Mr Conte, who is unaffiliated to any party, emerged from obscurity on Monday when the anti-establishment 5-Star Movement and the far-right League announced he was the compromise choice to lead their coalition government.
"Outside here there is a country that needs answers," he said after receiving the mandate to form a government from President Sergio Mattarella. "I will be the defence lawyer of the Italian people."
He has a daunting task. Financial markets have heavily sold-off Italian stocks and government bonds at the prospect of an inexperienced, eurosceptic government.
League chief Matteo Salvini had to address widespread criticism that Mr Conte will be a puppet of the two parties' leaders. "He won't merely carry out our orders, he will have to be independent," Salvini told reporters.
The president, who formally appoints the prime minister, took his time before endorsing Mr Conte, whose curriculum vitae has come under scrutiny this week by the world's media.
The 53-year-old said he had "perfected his judicial studies" at numerous foreign institutions, including Cambridge University, New York University and the Sorbonne in Paris.
Most of the universities said they could find no trace of him on their databases, but Mr Conte said he had attended in an informal capacity to use their facilities and meet colleagues, and had made no false claims.
Crucially, both 5-Star and the League, which had spent weeks trying to find a mutually acceptable candidate, stuck by him and piled pressure on President Mattarella to accept their recommendation.
"He is an Italian with no powerful sponsors ... who has decided to put himself on the line to change this country," 5-Star wrote on its website.
Penchant for Waistcoats
Despite his lack of party ties, 5-Star proposed Mr Conte among others as possible ministers before inconclusive elections on 4 March when he promised to simplify Italy's labyrinthine bureaucracy.
"First we have to drastically abolish useless laws," he said, adding that there were "many more" than the 400 pieces of superfluous legislation previously cited by 5-Star leader LuigiDi Maio.
That was the first time Mr Conte had appeared in the public spotlight, though he is on the board of numerous academic and judicial bodies and had participated in conferences on justice matters organised by 5-Star.
A smart dresser with a penchant for waistcoats, cufflinks and a white handkerchief poking out of his breast pocket, Mr Conte teaches at Florence University and also practises as a lawyer in Rome.

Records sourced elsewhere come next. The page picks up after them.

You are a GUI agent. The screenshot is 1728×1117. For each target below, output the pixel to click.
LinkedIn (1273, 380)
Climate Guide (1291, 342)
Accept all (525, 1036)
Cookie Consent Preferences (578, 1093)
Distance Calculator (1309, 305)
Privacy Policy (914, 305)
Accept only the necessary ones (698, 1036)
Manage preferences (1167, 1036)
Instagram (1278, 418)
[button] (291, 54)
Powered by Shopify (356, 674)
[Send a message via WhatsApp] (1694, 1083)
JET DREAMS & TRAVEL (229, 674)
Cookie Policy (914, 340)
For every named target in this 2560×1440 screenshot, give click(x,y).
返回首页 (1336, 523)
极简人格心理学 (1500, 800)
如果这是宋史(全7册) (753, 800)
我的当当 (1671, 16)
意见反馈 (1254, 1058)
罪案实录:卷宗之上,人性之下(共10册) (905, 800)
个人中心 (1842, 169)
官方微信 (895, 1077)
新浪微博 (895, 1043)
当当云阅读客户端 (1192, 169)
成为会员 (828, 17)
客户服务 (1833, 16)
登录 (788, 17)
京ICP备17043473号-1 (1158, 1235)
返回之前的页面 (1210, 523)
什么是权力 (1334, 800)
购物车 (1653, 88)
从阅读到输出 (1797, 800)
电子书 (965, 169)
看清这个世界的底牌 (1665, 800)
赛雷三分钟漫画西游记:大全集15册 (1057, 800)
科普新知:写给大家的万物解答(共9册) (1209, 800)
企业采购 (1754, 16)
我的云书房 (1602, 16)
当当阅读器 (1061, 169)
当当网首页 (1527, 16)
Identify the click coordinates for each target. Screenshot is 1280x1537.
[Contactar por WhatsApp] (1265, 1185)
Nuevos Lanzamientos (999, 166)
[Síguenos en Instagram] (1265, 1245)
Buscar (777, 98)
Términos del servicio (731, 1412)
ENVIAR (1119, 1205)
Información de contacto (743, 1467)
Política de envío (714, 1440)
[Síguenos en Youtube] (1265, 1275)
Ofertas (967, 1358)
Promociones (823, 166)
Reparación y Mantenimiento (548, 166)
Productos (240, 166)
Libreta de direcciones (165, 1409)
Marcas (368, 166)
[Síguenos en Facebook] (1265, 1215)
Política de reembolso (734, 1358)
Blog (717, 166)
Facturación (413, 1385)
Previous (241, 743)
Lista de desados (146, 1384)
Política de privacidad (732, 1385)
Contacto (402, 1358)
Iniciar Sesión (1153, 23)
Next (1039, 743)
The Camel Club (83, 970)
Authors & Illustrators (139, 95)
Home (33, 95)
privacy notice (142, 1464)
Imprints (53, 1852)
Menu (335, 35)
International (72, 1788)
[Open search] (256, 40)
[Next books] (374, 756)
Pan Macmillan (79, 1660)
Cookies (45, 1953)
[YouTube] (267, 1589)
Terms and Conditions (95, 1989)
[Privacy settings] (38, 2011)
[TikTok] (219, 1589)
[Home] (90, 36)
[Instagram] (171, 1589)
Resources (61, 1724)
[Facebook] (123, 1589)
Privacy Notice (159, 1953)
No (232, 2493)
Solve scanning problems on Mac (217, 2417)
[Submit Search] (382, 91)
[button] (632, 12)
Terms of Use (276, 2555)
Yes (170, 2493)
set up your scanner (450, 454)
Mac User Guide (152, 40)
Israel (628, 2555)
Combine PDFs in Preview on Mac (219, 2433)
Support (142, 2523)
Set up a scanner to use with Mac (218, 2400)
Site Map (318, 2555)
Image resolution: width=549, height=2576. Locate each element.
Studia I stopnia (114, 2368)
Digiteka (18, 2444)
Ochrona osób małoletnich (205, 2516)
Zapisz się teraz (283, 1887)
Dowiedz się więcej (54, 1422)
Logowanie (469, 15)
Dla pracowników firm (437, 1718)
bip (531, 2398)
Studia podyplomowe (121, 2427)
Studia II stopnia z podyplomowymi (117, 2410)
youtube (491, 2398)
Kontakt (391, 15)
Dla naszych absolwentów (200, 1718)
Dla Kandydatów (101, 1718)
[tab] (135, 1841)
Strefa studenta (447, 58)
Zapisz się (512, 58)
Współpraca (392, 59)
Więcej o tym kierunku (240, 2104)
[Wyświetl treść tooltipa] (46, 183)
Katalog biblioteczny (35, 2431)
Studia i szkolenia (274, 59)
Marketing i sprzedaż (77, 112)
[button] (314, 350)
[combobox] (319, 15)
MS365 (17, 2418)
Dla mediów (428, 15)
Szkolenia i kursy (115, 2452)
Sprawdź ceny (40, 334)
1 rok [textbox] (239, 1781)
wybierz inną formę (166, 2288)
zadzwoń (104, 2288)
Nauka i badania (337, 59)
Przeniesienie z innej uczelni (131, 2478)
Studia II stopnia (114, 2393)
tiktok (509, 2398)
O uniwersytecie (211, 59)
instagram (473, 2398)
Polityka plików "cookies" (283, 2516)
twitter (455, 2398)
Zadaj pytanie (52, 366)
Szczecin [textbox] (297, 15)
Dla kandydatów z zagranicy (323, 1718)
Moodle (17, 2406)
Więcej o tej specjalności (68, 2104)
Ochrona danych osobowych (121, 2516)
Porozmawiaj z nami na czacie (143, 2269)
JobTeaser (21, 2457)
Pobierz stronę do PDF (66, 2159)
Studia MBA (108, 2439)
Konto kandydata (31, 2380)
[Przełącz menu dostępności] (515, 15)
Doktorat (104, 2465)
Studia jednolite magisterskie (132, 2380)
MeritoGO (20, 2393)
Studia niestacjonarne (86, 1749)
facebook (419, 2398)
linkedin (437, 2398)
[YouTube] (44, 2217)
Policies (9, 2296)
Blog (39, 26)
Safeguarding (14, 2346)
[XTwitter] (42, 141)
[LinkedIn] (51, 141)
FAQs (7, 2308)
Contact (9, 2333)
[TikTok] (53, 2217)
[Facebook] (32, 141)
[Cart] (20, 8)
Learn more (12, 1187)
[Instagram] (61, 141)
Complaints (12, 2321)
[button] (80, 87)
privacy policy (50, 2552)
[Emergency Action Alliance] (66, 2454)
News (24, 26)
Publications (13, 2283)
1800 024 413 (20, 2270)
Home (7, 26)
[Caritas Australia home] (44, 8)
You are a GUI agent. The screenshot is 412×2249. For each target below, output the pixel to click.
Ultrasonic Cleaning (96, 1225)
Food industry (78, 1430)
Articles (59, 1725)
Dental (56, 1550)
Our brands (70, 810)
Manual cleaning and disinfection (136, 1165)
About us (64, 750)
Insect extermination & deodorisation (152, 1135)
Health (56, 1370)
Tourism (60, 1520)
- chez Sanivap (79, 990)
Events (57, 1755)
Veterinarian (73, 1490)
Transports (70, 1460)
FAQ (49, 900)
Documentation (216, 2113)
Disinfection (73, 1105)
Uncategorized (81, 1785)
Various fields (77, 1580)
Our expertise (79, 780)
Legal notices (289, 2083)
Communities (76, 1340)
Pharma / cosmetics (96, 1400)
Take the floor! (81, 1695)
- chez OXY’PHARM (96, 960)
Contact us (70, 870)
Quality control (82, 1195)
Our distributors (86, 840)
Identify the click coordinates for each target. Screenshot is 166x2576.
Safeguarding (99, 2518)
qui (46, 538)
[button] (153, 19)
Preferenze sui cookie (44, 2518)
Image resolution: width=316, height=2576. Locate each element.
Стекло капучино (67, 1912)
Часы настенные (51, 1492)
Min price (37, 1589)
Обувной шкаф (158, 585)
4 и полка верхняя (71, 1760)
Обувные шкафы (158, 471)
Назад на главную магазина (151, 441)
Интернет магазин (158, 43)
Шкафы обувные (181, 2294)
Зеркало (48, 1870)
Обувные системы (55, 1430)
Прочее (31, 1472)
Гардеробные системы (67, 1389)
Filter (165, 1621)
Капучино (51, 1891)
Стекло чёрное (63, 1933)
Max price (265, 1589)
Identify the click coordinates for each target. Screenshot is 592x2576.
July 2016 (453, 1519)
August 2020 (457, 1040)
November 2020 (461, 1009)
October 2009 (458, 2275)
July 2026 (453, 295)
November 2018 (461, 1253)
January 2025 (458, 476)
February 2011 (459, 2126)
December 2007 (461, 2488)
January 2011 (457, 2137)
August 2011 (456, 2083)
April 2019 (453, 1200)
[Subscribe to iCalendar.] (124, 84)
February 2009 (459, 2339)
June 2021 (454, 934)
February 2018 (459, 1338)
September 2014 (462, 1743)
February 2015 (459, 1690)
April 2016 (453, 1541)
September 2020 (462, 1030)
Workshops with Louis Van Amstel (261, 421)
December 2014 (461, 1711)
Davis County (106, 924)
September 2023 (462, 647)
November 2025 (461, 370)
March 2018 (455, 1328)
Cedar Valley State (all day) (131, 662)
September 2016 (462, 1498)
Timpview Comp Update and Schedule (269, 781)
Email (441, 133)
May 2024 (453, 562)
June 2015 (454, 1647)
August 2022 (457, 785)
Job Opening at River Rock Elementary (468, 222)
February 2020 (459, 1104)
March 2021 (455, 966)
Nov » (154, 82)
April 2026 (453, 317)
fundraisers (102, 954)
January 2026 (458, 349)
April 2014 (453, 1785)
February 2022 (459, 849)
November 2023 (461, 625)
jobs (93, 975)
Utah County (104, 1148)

It was in Florence that he established relations with 5-Star through Alfonso Bonafede, a local lawyer and senior lawmaker who is the party's preferred choice as justice minister.
Among the many colleges where Mr Conte has taught is the Roman Catholic San Pio V institute, and Italian media reported that he had close ties with the Vatican.
He must now return to President Mattarella with his cabinet team, which many observers say has already been largely decided by DiMaio and Salvini.
The powerful job of economy minister will be the trickiest appointment. The League is pushing for the eurosceptic economist Paolo Savona but President Mattarella, who has the final say, has already let it be known he is not happy with the choice.